12   Rapiscan has acquired other licenses, but we include only those that appear tied to the SEDENA contract. For example, Rapiscan obtained a license to import Orion 920DX systems, but these systems are used to scan small items, e.g., backpacks, not vehicles. We also Company-favorably assume that 100% of the 77 systems pertain to the SEDENA contract, even as it is possible that some systems relate to the SEMAR contract.

13   We believe these licenses are an appropriate proxy for shipments as OSI’s own disclosures and our conversations with former employees confirm that the Company produces these systems in the U.S. and the U.K.

14   In 6 instances, our investigators were either unable to determine a system count with confidence, or unable to visit the site entirely. In these instances, we supplemented our work with satellite imagery, and in each instance, Company-favorably assumed that the scanners had been shipped, installed, and commissioned, regardless of whether or not we could confirm such.

15   We suspect this could also be an instance of a scanner that was torn down after being found inoperable, according to local press as we detail later on in this report.
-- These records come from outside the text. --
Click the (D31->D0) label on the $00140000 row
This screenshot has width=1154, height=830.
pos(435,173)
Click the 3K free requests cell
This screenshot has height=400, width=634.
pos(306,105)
16   OSI’s reported pledge to install the machines “in the year prior to the end of López Obrador's administration...” aligns with what we were told from former OSI employees regarding installation timing (i.e., 11 to 18 months post-signing), implying a February to September 2024 completion date. Former President Lopez Obrador was succeeded by Sheinbaum on October 1, 2024.

17   OSI might suggest that it has already seen cash outflows in inventory builds ahead of system deployments, but days inventory have declined over the past 12 months and are flat to down over the past 3 years (see Appendix C).

18   Readers ought to assume that all of the allegations and charges made by third parties against Probst and his associates – as we reference herein – are false, misleading, and entirely without merit, and that the accused have been fully cleared of such allegations.

19   Fiscal Q1 2024 earnings call.

20   19 border crossings on the North (i.e., with the U.S.) and two on the South (Guatemala and Belize).

21   OSI’s offered range of $3 to $4 million in product/install revenues per units implies a range of 106 to 141 systems.

22   One former OSI salesperson told us,“25% for cost of maintenance... Could go as low as 20% or 15%, but that would tell you how much they’re getting in terms of service. 24/7 service is 20% of the cost.” One sell-side note suggests “...85% products and 15% services...”

23   OSI has an additional $100 million contract with SEDENA for train inspections, but OSI management claims (see former CEO Chopra on the August 2024 call) that revenues for that contract are “expected to commence in mid-fiscal 2025.” As such, we are confident that the SEDENA revenues owe entirely to the $612 million border security contract.

24   Fiscal 2024 Form 10-K, page 40. OSI’s CarView InLane and Z-Portal systems both require civil works; the equipment is not mobile; it is installed on-site.